A Justiça de Los Angeles mandou Instagram, TikTok, YouTube, X e Discord abrirem o jogo: ou entregam os dados de quem vazou músicas e vídeos inéditos de Ariana Grande, ou estão descumprindo ordem judicial. PayPal e Cash App entraram no pacote também, porque aparentemente os vazamentos tinham monetização no meio.
O processo foi aberto por Ariana ainda em julho, depois que um grupo de hackers atacou contas digitais de pessoas do seu staff, incluindo fotógrafos e produtores musicais. A ideia era simples: entrar pelas beiradas, roubar conteúdo inédito e publicar antes do lançamento oficial. Funcionou por um tempo.
Segundo a Billboard, a cantora pediu à Justiça que as plataformas e serviços de pagamento sejam formalmente intimados a revelar as identidades por trás das contas que publicaram o material. O conteúdo apareceu espalhado por pelo menos cinco plataformas diferentes, o que dá uma ideia do tamanho da operação.
Vou falar uma coisa: vazar inédita de popstar em 2026 e achar que o Instagram vai proteger seu anonimato é uma aposta bem otimista.
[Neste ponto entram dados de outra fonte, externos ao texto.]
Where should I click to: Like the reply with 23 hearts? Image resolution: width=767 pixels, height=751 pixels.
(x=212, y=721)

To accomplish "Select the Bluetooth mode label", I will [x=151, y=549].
O detalhe que muda tudo é o Cash App e o PayPal na lista. Se alguém recebeu dinheiro pelo vazamento, o rastro financeiro vai aparecer junto com o nome. Aí o problema deixa de ser “vazei uma música” e vira outro nível de encrenca legal.
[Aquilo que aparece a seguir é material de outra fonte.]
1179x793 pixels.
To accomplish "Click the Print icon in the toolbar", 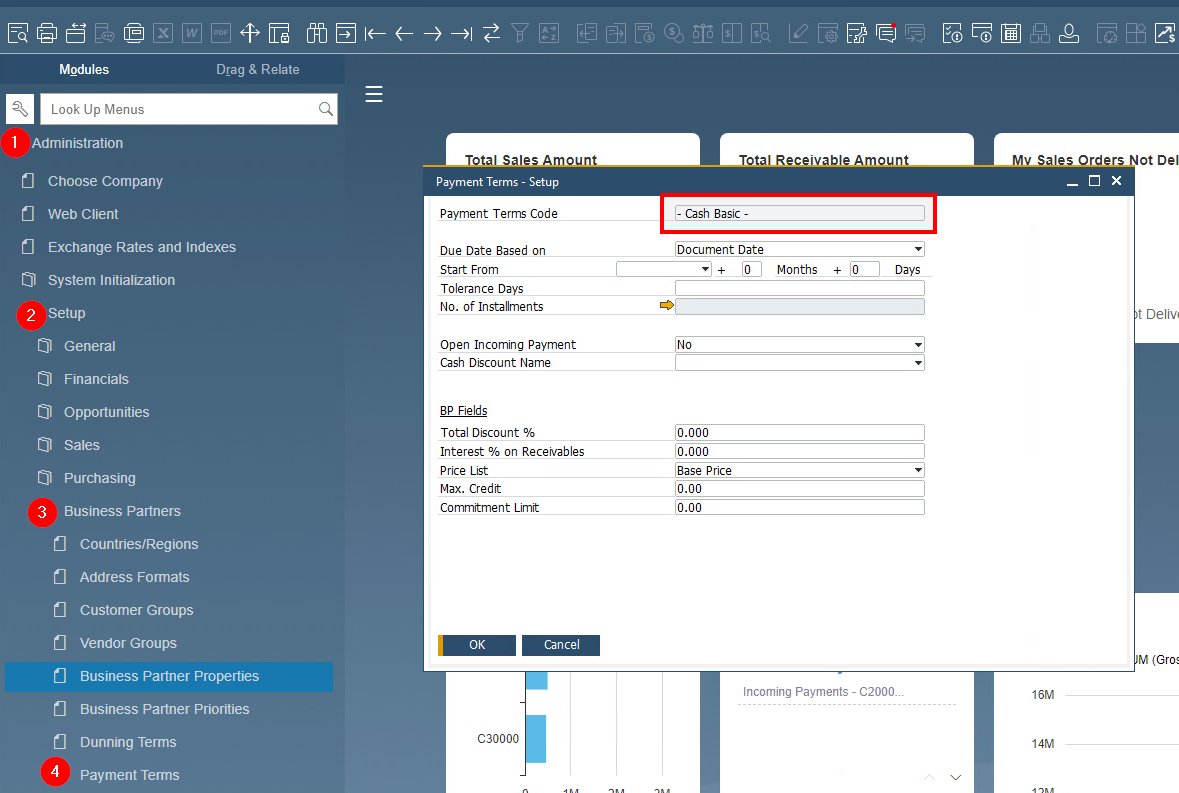I will [47, 33].

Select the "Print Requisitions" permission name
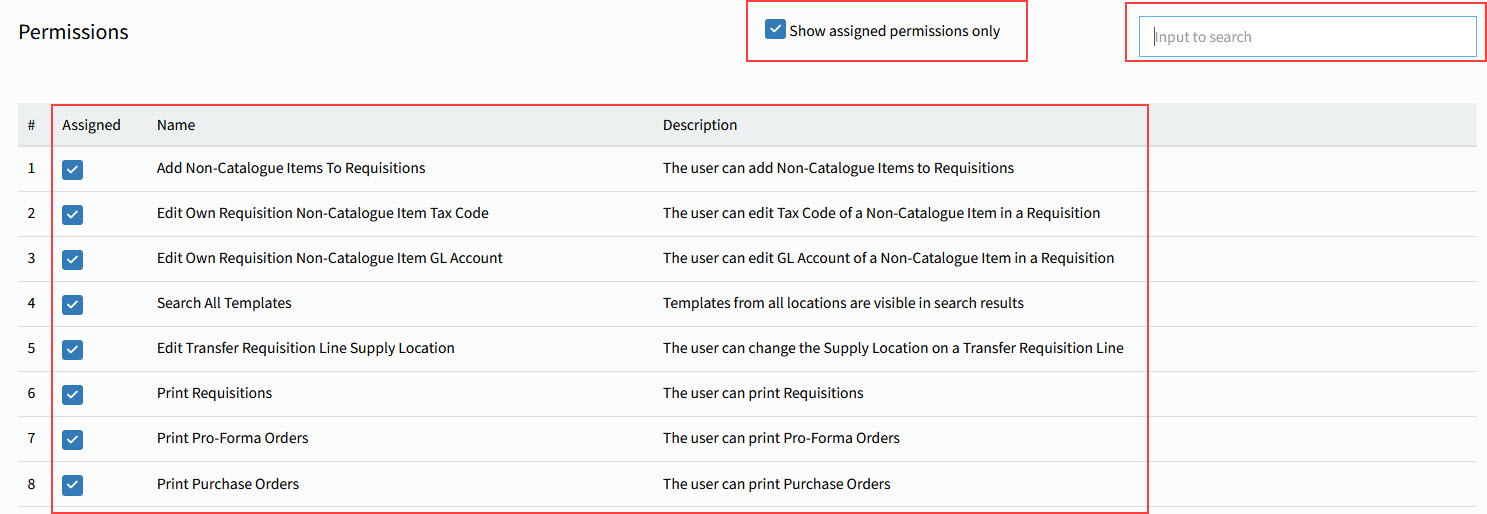[x=214, y=393]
Ariana não é a primeira artista a ir a juízo por esse tipo de situação, mas é uma das poucas que conseguiu uma ordem judicial que obriga as próprias plataformas a cooperar. O que normalmente seria um processo longo de “a gente não pode revelar usuários” foi acelerado pela Justiça americana.
Anônimo era o plano. A ordem judicial não estava no roteiro.